Thanks for the suggestions.

What I want is the transparent behavior unionfs is designed to handle.

This is my test system:
sh-4.1# cat /etc/DISTRO_SPECS
#One or more words that identify this distribution:
DISTRO_NAME='Lucid '
#A three-digit numeric value, version number of this distribution:
DISTRO_VERSION=528
#A two-digit numeric value, minor-version number of this distribution:
DISTRO_MINOR_VERSION=00
#The distro whose binary packages were used to build this distribution:
DISTRO_BINARY_COMPAT='ubuntu'
#Prefix for some filenames: exs: lupusave.2fs, lupu-528.sfs
DISTRO_FILE_PREFIX='lupu'
#The version of the distro whose binary packages were used to build this distro:
DISTRO_COMPAT_VERSION='lucid'
#the kernel pet package used:
DISTRO_KERNEL_PET='linux_kernel-2.6.33.2-tickless_smp_patched-L3.pet'
#16-byte alpha-numeric ID-string appended to vmlinuz, lupu_528.sfs, zl528332.sfs and devx.sfs:
DISTRO_IDSTRING='l528120404231153'
#Puppy default filenames...
#Note, the 'SFS' files below are what the 'init' script in initrd.gz searches for,
#for the partition, path and actual files loaded, see PUPSFS and ZDRV in /etc/rc.d/PUPSTATE
DISTRO_PUPPYSFS='lupu_528.sfs'
DISTRO_ZDRVSFS='zl528332.sfs'
sh-4.1#
This is a mock up. To implement it against /root needs a bit more consideration as there is a lot more going on in that folder than I thought.
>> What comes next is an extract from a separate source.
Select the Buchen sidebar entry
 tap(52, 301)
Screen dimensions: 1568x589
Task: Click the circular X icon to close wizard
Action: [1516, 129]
First make a img file. In this case it is created on the disk, not in the save file.
#>dd if=/dev/urandom of=/mnt/home/myroot.img bs=1M count=5
Then make a file system on it (use ext2 if you want encryption) and mount
Notice! You should probably not use /tmp on a production system. this is for a demo.
mkfs.ext2 /mnt/home/myroot.img
mkdir /tmp/myroot
mount -o loop /mnt/home/myroot.img /tmp/myroot
Make a test folder with some stuff in
mkdir -p /tmp/mystuff/my-app
touch /tmp/mystuff/README.txt
Then merge the folder and the image. Content in the mount point (folder) will not be visible.
mkdir /tmp/dirs
mount -t aufs -o br=/tmp/dir1=rw:/tmp/myroot=rw:/tmp/mystuff=rw none /tmp/dirs
Check that you find what you expect
find /tmp/dirs
I have written this down from the top of my head so be aware of and kind to typos. As I want my img (2fs) files to be encrypted I did all my testing with that, but it complicates the creation of an img file slightly. I will experiment a bit with replacing /root later this weekend.